Nathalie Appéré, Présidente de Rennes Métropole a insisté sur l’importance de dépasser le clivage entre urbain et périurbain. En effet, désormais tout le monde a un rapport à la ville. Aussi, résoudre les problématiques urbaines c’est s’adresser à tous. Ainsi, il faut travailler avec les territoires ruraux qui entourent les villes pour des sujets fondamentaux comme l’alimentation, les déplacements… C’est pour cette raison que l’inter-territorialité est au cœur des travaux de France Urbaine. Il ne faut plus partir des compétences mais penser plus large en fonction de ce que la collectivité veut faire. Enfin, Nathalie Appéré est revenue sur le sujet de l’autonomie fiscale dont doivent bénéficier les collectivités car in fine elles sont responsables.

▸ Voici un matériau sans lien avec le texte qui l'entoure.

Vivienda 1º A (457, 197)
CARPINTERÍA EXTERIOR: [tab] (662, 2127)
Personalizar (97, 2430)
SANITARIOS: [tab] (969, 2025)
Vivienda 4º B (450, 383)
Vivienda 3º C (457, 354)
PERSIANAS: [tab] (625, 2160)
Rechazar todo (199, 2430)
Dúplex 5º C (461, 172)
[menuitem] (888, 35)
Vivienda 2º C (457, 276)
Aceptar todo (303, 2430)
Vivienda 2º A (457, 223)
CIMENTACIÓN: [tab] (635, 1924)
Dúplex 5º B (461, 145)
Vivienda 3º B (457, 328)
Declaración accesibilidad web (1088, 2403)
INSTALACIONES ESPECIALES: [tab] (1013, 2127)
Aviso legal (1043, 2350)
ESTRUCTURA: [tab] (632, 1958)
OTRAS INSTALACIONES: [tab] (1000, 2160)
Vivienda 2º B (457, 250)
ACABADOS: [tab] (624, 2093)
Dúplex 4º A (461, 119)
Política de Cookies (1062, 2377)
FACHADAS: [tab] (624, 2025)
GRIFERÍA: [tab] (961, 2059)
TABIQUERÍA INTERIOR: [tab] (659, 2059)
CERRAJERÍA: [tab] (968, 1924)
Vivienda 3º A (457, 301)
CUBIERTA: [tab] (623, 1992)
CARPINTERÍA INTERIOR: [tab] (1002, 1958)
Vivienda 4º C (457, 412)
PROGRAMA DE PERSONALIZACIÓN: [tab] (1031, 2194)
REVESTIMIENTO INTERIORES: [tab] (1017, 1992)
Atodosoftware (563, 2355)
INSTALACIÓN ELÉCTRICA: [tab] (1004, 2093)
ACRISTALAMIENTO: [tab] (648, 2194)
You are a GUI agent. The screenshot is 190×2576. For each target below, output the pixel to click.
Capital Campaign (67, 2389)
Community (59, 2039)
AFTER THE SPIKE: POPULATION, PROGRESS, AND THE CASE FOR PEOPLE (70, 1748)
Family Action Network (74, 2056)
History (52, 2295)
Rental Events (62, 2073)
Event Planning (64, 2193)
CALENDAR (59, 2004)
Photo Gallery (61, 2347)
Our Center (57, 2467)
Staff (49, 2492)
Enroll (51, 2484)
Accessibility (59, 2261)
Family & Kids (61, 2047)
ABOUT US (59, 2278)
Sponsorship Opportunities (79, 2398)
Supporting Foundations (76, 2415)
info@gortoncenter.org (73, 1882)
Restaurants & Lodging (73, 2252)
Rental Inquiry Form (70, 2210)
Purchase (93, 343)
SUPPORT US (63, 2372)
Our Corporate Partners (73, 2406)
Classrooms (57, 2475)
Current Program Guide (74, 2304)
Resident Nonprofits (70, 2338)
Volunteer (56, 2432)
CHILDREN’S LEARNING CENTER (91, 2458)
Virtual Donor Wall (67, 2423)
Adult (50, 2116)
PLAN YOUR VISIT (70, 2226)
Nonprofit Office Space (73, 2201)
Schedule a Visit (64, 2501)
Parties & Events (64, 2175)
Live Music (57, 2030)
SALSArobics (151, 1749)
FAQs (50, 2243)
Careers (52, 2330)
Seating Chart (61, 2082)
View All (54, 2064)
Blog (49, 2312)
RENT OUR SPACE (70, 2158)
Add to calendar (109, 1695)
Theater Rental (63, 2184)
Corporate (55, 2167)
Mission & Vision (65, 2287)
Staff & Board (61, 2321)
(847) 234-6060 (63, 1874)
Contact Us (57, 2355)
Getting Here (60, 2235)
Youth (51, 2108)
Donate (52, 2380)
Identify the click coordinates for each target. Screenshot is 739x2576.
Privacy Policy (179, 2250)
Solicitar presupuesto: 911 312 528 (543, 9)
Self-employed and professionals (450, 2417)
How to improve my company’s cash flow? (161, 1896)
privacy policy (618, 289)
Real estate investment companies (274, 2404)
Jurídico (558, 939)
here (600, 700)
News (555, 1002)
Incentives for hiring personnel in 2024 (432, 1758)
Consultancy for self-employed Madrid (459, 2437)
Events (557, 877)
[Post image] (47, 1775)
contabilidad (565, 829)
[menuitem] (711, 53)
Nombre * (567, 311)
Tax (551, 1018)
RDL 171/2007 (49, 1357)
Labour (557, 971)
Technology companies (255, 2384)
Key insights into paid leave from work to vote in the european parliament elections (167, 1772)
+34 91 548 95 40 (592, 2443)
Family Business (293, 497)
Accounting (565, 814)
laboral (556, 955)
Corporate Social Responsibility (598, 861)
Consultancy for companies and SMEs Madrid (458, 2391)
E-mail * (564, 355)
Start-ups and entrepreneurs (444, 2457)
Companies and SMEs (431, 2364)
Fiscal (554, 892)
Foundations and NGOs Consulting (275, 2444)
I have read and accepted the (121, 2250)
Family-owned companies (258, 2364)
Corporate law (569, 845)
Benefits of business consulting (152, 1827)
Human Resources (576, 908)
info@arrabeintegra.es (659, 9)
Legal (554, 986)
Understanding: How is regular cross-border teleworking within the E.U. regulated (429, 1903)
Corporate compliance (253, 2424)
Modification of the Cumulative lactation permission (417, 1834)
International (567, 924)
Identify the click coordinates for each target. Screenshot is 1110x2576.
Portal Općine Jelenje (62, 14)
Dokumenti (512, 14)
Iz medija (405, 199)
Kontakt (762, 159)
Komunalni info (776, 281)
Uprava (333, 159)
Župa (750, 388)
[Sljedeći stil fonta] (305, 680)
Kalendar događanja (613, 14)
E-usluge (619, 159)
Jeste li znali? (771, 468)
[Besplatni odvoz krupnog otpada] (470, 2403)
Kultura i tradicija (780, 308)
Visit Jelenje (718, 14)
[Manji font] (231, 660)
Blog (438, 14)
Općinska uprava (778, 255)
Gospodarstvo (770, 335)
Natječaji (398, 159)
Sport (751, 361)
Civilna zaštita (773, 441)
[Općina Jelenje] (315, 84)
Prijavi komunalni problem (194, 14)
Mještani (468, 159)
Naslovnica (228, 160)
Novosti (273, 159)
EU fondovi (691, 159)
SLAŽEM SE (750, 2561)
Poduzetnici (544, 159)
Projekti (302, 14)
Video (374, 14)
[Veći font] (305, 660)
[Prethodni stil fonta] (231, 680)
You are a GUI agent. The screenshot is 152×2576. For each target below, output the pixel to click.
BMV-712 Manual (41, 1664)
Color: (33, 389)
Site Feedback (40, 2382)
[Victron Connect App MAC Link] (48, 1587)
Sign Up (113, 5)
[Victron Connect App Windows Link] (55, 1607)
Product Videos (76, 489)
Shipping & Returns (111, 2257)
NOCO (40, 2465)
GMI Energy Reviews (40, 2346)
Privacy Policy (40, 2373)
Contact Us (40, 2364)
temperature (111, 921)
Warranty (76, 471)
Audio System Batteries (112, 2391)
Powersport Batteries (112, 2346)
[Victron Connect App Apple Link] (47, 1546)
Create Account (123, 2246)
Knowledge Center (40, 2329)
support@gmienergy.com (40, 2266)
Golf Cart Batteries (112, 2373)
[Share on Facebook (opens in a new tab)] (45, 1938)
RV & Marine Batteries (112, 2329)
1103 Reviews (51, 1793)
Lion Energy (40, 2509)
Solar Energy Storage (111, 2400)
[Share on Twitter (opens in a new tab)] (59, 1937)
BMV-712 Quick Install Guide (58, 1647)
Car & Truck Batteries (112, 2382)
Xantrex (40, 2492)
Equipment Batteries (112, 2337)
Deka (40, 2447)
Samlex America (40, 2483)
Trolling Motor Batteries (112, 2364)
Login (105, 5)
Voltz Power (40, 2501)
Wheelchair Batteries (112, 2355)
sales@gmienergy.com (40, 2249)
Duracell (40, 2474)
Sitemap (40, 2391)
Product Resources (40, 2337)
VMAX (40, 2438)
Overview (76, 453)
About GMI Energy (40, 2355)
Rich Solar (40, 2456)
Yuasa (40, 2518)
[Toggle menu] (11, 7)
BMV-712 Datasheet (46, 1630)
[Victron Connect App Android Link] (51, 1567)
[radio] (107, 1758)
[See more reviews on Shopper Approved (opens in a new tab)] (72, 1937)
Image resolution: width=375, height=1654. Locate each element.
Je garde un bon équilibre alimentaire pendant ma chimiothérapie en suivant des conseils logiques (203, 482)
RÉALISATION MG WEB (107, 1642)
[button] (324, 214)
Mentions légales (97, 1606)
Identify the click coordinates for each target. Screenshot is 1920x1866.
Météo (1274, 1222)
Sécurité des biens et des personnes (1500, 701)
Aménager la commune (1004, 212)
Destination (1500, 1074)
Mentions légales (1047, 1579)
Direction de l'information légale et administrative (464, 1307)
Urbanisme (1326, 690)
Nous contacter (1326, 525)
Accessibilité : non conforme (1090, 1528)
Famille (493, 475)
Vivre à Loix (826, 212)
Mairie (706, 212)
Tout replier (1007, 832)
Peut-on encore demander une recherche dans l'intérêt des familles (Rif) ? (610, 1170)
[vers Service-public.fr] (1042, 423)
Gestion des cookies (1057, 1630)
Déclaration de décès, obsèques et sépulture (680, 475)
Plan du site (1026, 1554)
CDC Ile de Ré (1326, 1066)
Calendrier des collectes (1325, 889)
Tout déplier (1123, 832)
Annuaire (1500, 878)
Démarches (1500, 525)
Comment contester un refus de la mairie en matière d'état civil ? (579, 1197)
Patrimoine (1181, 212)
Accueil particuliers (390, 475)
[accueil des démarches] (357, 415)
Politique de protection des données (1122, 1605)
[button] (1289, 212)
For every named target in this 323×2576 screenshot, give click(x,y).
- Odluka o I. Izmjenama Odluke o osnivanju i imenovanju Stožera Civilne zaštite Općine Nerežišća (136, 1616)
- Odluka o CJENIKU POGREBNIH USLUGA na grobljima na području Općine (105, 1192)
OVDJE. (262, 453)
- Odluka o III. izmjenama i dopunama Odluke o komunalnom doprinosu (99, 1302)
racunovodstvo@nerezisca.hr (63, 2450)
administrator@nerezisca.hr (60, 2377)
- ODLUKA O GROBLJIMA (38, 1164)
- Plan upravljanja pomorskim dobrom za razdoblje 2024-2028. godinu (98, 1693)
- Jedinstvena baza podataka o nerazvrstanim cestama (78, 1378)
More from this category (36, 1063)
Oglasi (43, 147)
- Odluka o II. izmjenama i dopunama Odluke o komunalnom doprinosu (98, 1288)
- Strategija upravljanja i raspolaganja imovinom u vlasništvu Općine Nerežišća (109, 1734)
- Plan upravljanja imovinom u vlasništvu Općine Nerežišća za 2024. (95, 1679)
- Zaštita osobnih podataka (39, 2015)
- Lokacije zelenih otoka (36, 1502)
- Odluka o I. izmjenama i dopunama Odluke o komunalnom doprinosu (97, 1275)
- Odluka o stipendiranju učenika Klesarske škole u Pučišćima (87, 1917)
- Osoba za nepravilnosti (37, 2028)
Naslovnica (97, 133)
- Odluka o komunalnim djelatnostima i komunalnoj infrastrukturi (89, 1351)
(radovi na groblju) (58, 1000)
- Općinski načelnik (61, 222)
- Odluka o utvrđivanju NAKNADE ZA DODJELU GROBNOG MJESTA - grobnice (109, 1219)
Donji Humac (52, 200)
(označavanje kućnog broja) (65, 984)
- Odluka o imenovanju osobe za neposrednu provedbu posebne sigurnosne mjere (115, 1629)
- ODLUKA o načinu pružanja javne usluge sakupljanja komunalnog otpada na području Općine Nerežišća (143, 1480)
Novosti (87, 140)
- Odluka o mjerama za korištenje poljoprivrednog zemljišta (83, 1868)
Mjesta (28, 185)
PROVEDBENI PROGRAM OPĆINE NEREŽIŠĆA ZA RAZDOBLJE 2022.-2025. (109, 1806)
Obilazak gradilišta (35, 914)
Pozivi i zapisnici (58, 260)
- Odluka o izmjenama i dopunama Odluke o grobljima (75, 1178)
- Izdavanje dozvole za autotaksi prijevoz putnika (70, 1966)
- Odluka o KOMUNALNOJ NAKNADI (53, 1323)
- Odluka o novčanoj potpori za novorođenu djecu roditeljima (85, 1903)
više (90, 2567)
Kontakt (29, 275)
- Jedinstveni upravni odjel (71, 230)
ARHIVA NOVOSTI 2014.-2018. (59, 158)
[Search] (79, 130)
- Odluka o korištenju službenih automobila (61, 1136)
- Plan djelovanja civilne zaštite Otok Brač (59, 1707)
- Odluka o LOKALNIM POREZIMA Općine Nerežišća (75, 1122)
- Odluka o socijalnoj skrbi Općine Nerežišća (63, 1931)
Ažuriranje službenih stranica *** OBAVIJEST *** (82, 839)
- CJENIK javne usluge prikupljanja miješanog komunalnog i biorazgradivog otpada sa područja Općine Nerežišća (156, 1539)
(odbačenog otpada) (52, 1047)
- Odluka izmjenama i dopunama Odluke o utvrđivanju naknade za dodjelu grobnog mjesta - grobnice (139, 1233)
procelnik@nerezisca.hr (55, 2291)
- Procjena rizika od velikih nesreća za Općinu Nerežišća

Grégory Doucet, Maire de Lyon, souhaite que les métropoles deviennent des lieux de recherche et de massification des transitions écologiques notamment en termes de mobilité. Concernant la transition écologique, la gouvernance doit changer, les EPCI doivent avoir le pouvoir d’agir. A ce propos il insiste : « si la Région coordonne, c’est l’EPCI qui agit ».
Michel Bisson, Président de l’agglomération Grand Paris Sud, considère qu’il faut revoir la « fabrique de la décision » pour davantage associer les collectivités locales. Cela sous-entend une nouvelle posture de l’État moins stratège mais davantage garant de ses prérogatives : « il ne doit pas s’occuper de tout, nous avons besoin d’un état entrepreneur ».
S’en est suivi un débat durant lequel Michel Bisson a souligné que la transition écologique sera brutale ; c’est pourquoi elle doit être écologique et sociale face au risque de devenir anti-démocratique.
Grégory Doucet a rappelé que les citoyens sont en attente malgrè l’extrême richesse du tissu associatif. Pour lui, les citoyens sont dans un état « d’éco-anxiété » qui touche massivement les classes populaires rappelant lui aussi l’enjeu social.
Pour Nathalie Appéré, il s’agit donc de relever les défis avec méthodes mais surtout dans une nouvelle gouvernance plus horizontale.
La conclusion de ces rencontres nationales de France Urbaine a permis à Jean-Luc Moudenc, Maire de Toulouse, de rappeler que les Métropoles sont les locomotives d’un partage avec les territoires ruraux. Il rappelle également que les technostructures ne doivent pas gouverner, en effet, la culture dominante des services centraux est de ne pas se sentir tenus par les engagements politiques. Il conclut en souhaitant davantage d’état déconcentré et de confiance.